- GBP/USD once again struggled to capitalize on its intraday uptick to the 1.3400 neighbourhood.
- Brexit anxieties held investors from placing fresh bullish bets and capped the upside for the pair.
- A subdued USD demand might help limit the downside amid holiday-thinned liquidity conditions.
The GBP/USD pair quickly retreated around 50 pips during the early European session and refreshed daily lows, around the 1.3355-50 region in the last hour.
The pair continued with its struggle to clear a key hurdle near the 1.3400 round-figure mark and witnessed a modest intraday pullback on Thursday amid persistent Brexit-related uncertainties. In the latest Brexit-related headlines, British finance minister, Rishi Sunak said that negotiations are still ongoing and that he remains hopeful that a deal can be reached.
The comments, however, did little to impress bullish traders in absence of a significant breakthrough on key sticking points – the so-called level playing field, fisheries and state-aid rules. It is worth reporting that the European Commission president, Ursula van der Leyden on Wednesday said that the disagreement over access to Britain’s fishing waters continues to block progress.
Separately, British Prime Minister Boris Johnson reiterated that the UK’s position on fisheries hasn’t changed and that they will not ask for additional time to negotiate the trade deal with the European Union. With very little time left before the Brexit transition periods end on December 31, the deadlock turned out to be a key factor that capped the upside for the GBP/USD pair.
Despite Brexit anxieties, the downside remains cushioned, at least for the time being, amid the latest optimism over a potential vaccine for the highly contagious coronavirus disease. This, along with a subdued US dollar demand, extended some additional support to the GBP/USD pair. The USD fell to its lowest level in more than two months amid speculations for additional easing by the Fed.

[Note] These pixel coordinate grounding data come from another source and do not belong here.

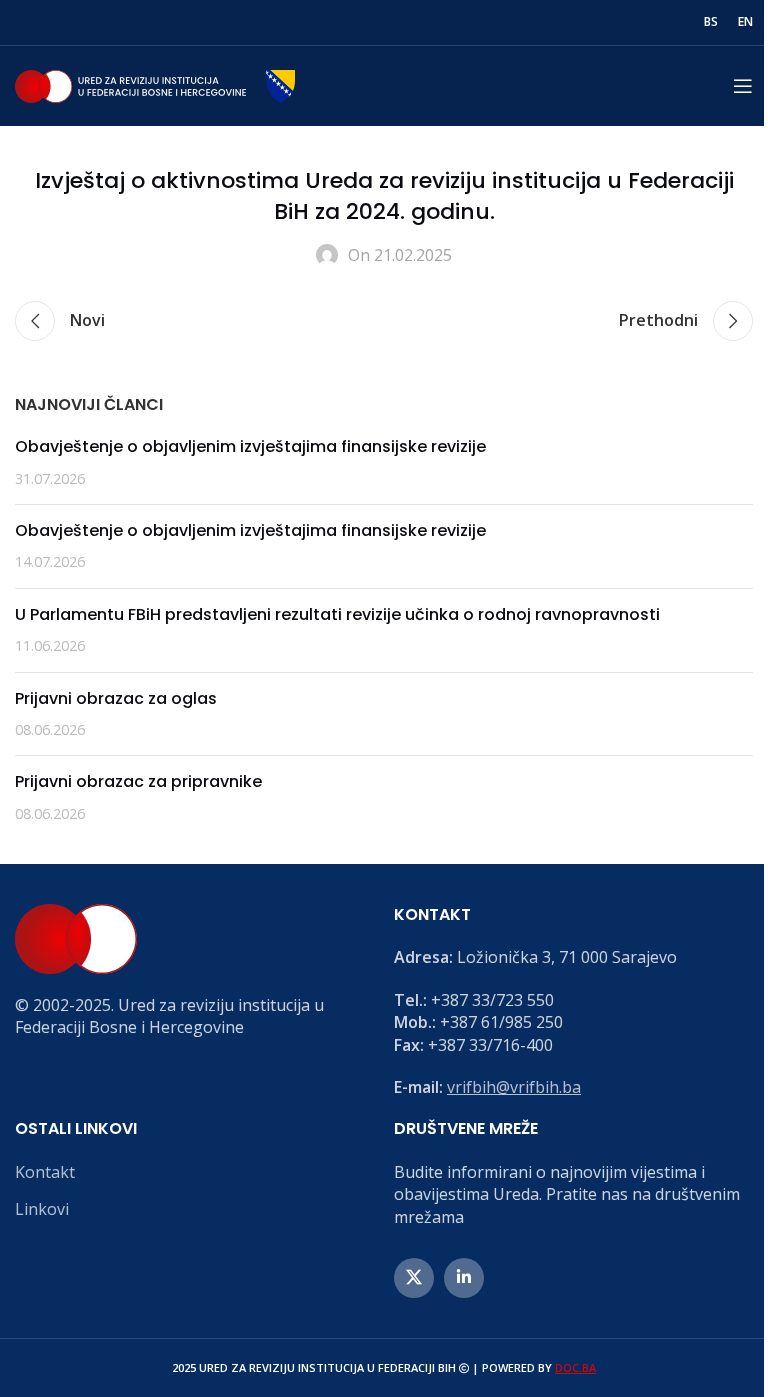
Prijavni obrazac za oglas (116, 698)
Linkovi (42, 1209)
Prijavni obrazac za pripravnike (138, 781)
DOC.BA (575, 1367)
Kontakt (45, 1172)
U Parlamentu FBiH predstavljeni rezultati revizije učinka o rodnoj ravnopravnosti (337, 614)
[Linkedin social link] (464, 1278)
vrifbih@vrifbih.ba (514, 1087)
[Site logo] (155, 84)
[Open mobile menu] (743, 86)
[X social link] (414, 1278)
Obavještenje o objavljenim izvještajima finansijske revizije (250, 446)
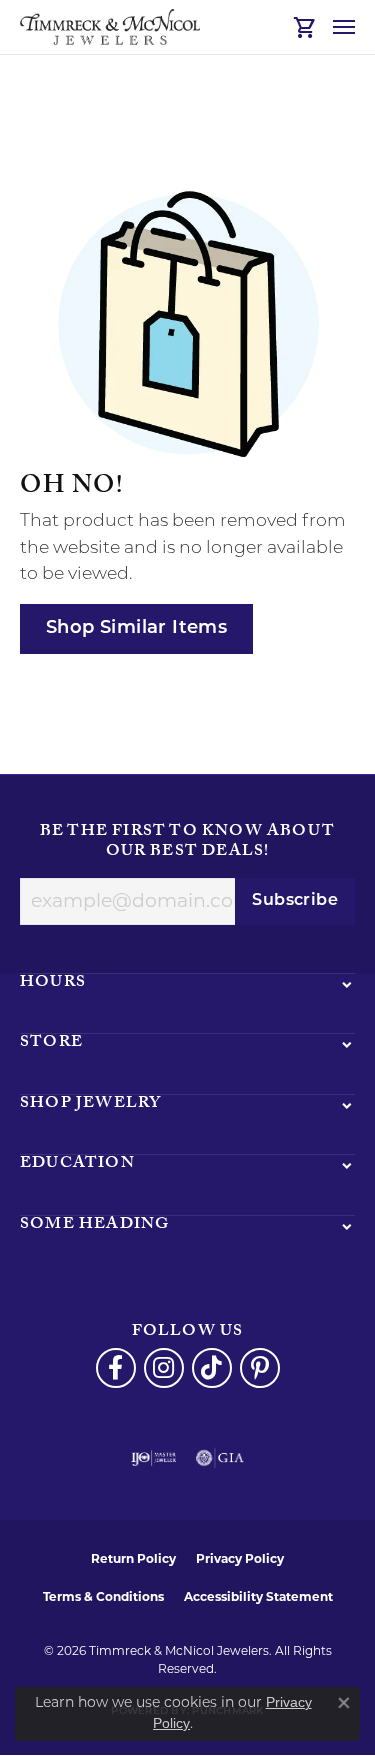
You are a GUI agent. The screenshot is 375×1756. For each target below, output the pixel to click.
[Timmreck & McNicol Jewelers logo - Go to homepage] (110, 27)
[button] (305, 27)
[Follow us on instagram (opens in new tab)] (164, 1368)
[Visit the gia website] (220, 1458)
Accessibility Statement (258, 1596)
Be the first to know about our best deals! (187, 842)
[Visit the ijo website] (153, 1458)
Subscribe (295, 901)
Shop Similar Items (136, 628)
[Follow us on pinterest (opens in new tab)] (260, 1368)
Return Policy (133, 1558)
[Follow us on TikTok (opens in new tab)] (212, 1368)
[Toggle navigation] (344, 27)
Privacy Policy (240, 1558)
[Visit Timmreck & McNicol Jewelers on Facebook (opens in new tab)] (116, 1368)
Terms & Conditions (103, 1596)
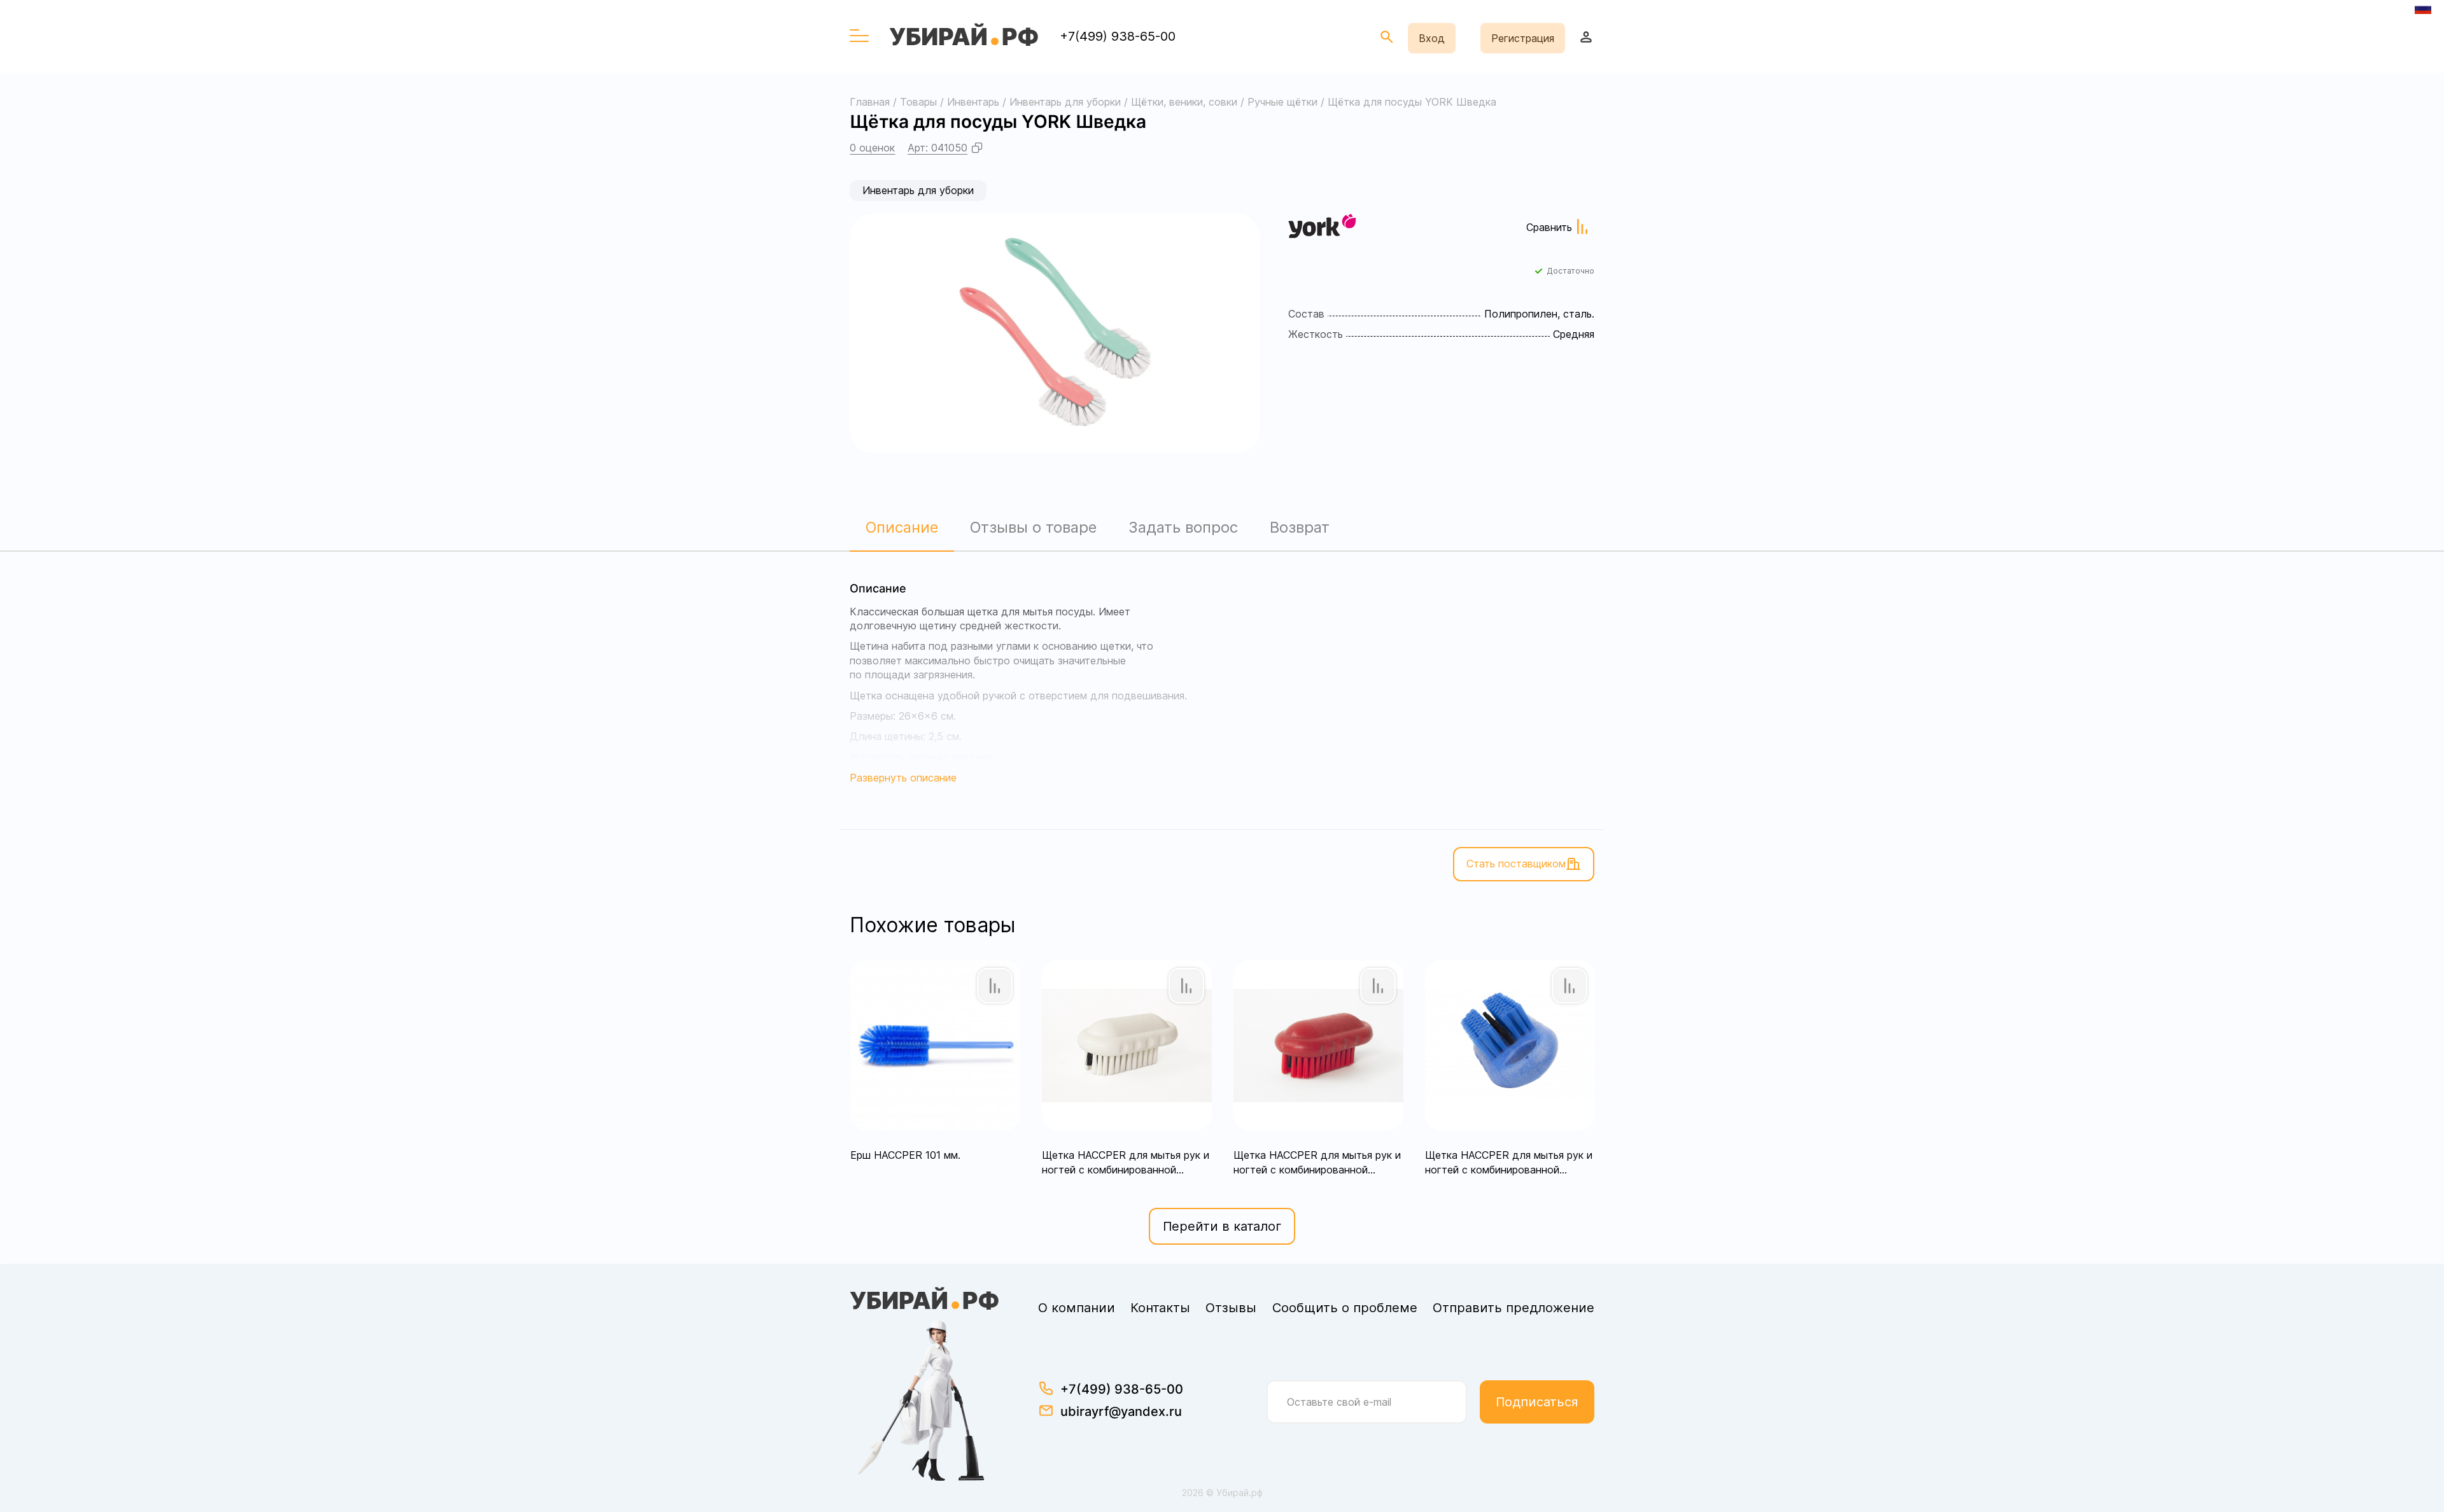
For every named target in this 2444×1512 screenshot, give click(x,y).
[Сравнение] (995, 986)
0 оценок (872, 147)
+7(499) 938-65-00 (1118, 36)
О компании (1076, 1307)
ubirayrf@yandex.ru (1121, 1411)
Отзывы (1230, 1307)
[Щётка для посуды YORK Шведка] (1055, 333)
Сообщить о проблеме (1344, 1307)
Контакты (1160, 1307)
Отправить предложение (1513, 1307)
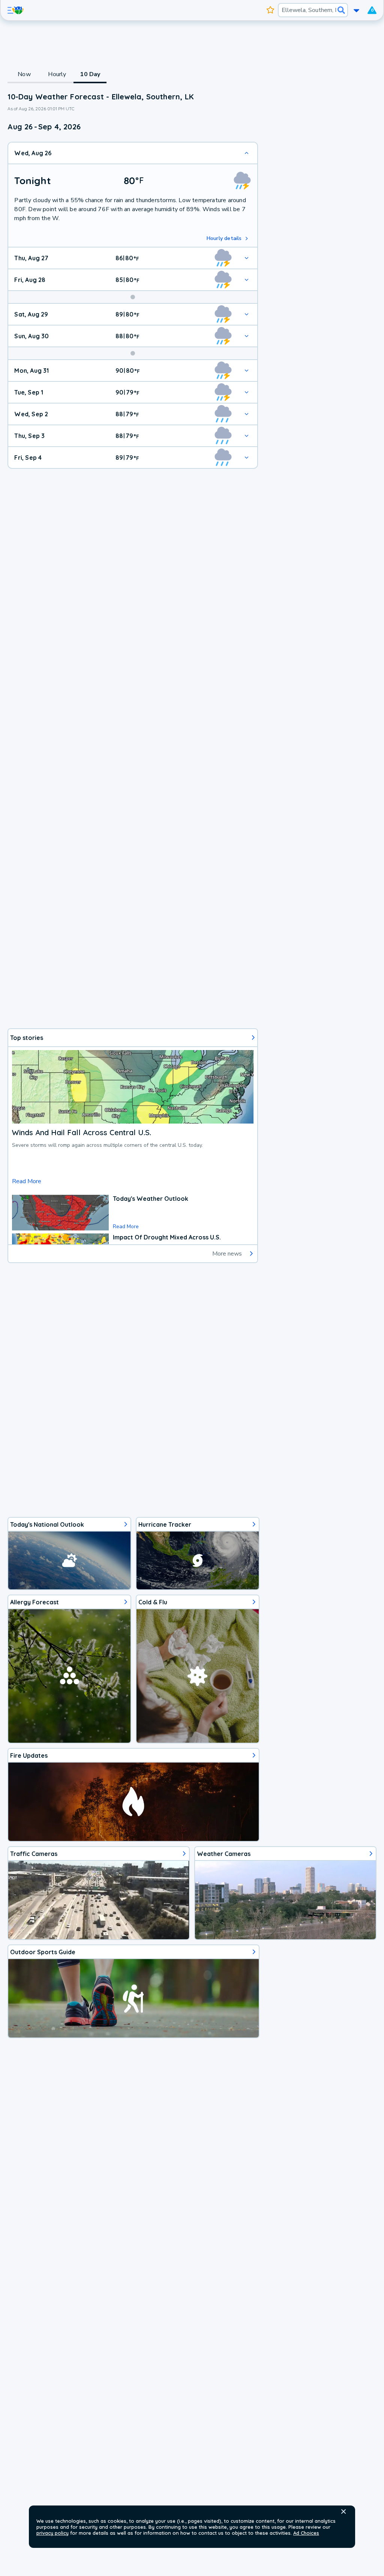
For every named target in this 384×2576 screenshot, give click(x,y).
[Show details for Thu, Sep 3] (246, 436)
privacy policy (52, 2533)
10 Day (90, 74)
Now (24, 74)
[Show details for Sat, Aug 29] (246, 314)
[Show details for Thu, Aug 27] (246, 258)
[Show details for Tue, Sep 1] (246, 392)
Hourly (57, 74)
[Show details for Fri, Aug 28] (246, 280)
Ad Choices (306, 2533)
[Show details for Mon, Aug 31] (246, 371)
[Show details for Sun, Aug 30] (246, 336)
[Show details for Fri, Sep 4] (246, 458)
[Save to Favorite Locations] (270, 10)
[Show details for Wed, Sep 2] (246, 414)
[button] (343, 2511)
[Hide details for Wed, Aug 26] (246, 153)
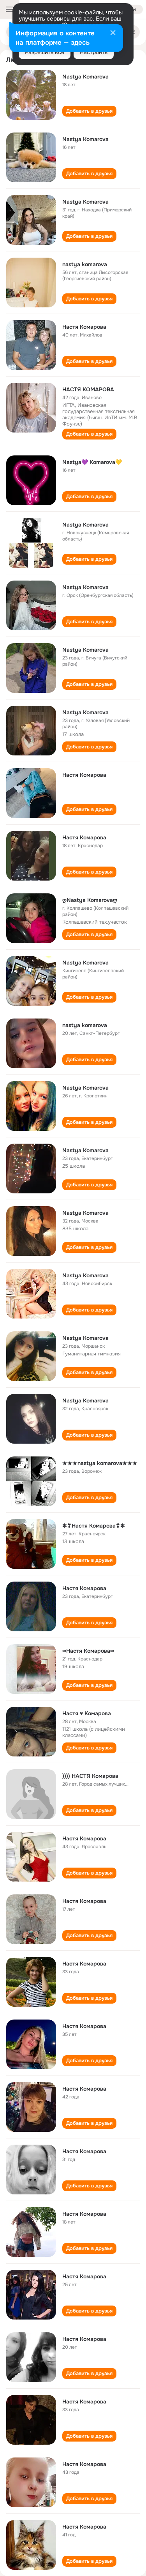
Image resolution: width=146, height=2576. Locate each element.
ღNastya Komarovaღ (89, 899)
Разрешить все (44, 52)
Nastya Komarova (85, 76)
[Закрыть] (113, 33)
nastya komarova (84, 264)
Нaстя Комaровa (84, 1588)
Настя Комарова (84, 326)
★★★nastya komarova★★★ (99, 1463)
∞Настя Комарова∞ (88, 1650)
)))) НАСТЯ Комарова (90, 1775)
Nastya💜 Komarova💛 (92, 462)
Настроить (93, 52)
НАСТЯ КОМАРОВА (88, 389)
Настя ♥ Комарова (86, 1713)
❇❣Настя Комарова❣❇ (93, 1525)
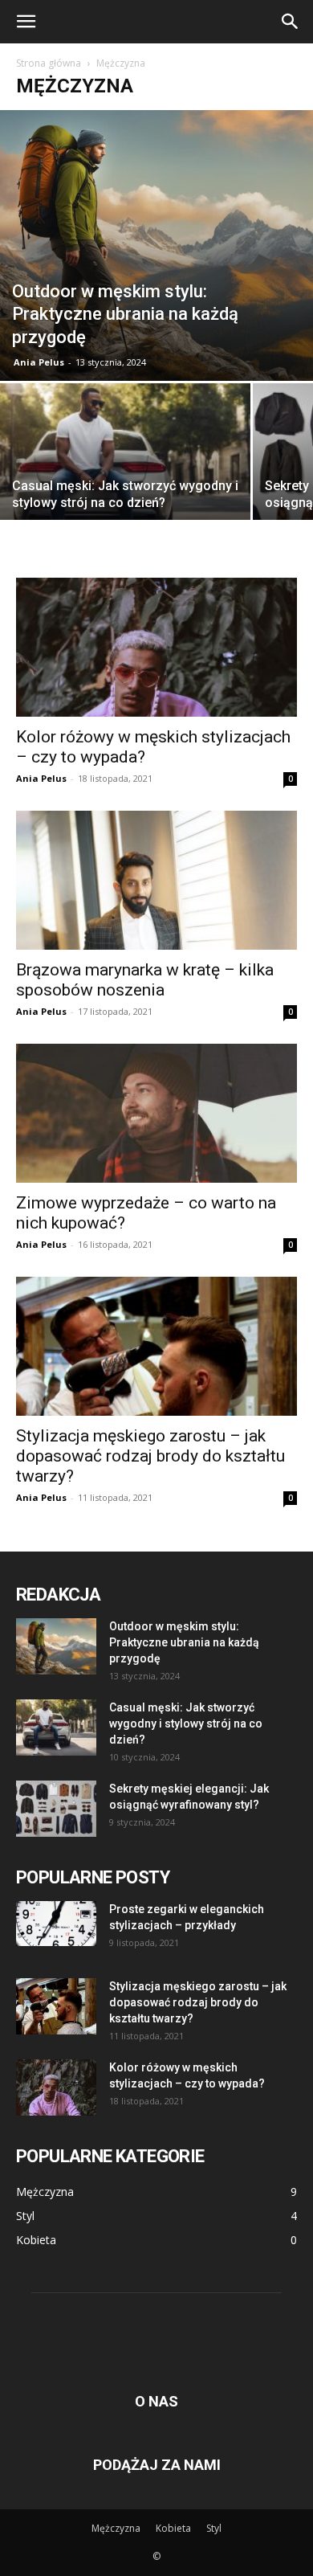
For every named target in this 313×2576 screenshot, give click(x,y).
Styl (214, 2528)
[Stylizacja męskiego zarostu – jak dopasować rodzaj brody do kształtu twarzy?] (156, 1346)
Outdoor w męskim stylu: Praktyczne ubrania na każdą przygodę (184, 1642)
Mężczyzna (115, 2528)
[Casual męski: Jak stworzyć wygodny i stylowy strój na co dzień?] (125, 476)
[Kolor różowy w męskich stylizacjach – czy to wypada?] (156, 647)
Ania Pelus (39, 362)
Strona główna (48, 63)
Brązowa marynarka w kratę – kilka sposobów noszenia (145, 980)
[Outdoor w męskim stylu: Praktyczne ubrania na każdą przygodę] (156, 245)
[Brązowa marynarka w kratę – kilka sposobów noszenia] (156, 880)
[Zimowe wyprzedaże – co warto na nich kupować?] (156, 1113)
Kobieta (173, 2528)
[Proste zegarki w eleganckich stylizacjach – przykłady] (56, 1923)
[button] (25, 21)
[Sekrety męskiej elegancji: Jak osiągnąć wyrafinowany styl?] (56, 1809)
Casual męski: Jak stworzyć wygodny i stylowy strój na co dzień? (185, 1723)
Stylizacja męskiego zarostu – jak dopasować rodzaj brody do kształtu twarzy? (150, 1456)
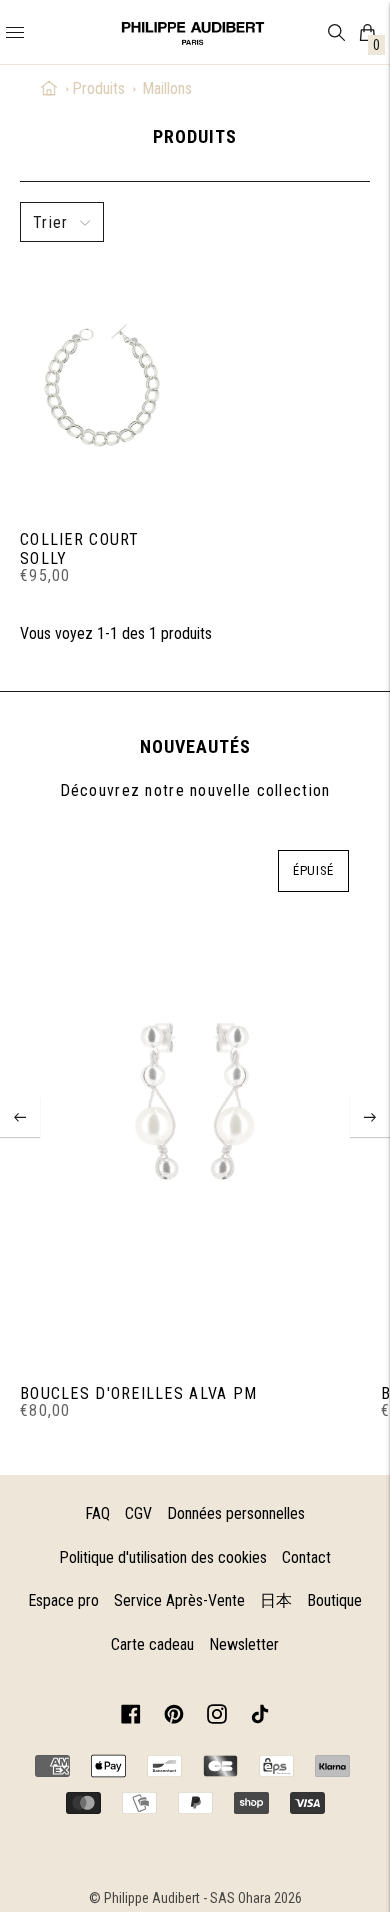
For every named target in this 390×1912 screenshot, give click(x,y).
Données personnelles (236, 1513)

Data released on Wednesday showed an unexpected jump in the Initial Weekly Jobless Claims, suggesting that the imposition of new COVID-19 restrictions was undermining the labor market recovery. Adding to this, the minutes of the November 4-5 FOMC meeting revealed that policymakers debated a range of options to tweak the bond-buying program to support the economic recovery.
Meanwhile, investors are likely to refrain from placing any aggressive bets, rather prefer to wait for fresh Brexit updates before positioning for any firm direction. Moreover, relatively thin liquidity conditions on the back of the Thanksgiving holiday in the US leaves the pair at the mercy of the incoming Brexit headlines amid absent market-moving economic releases.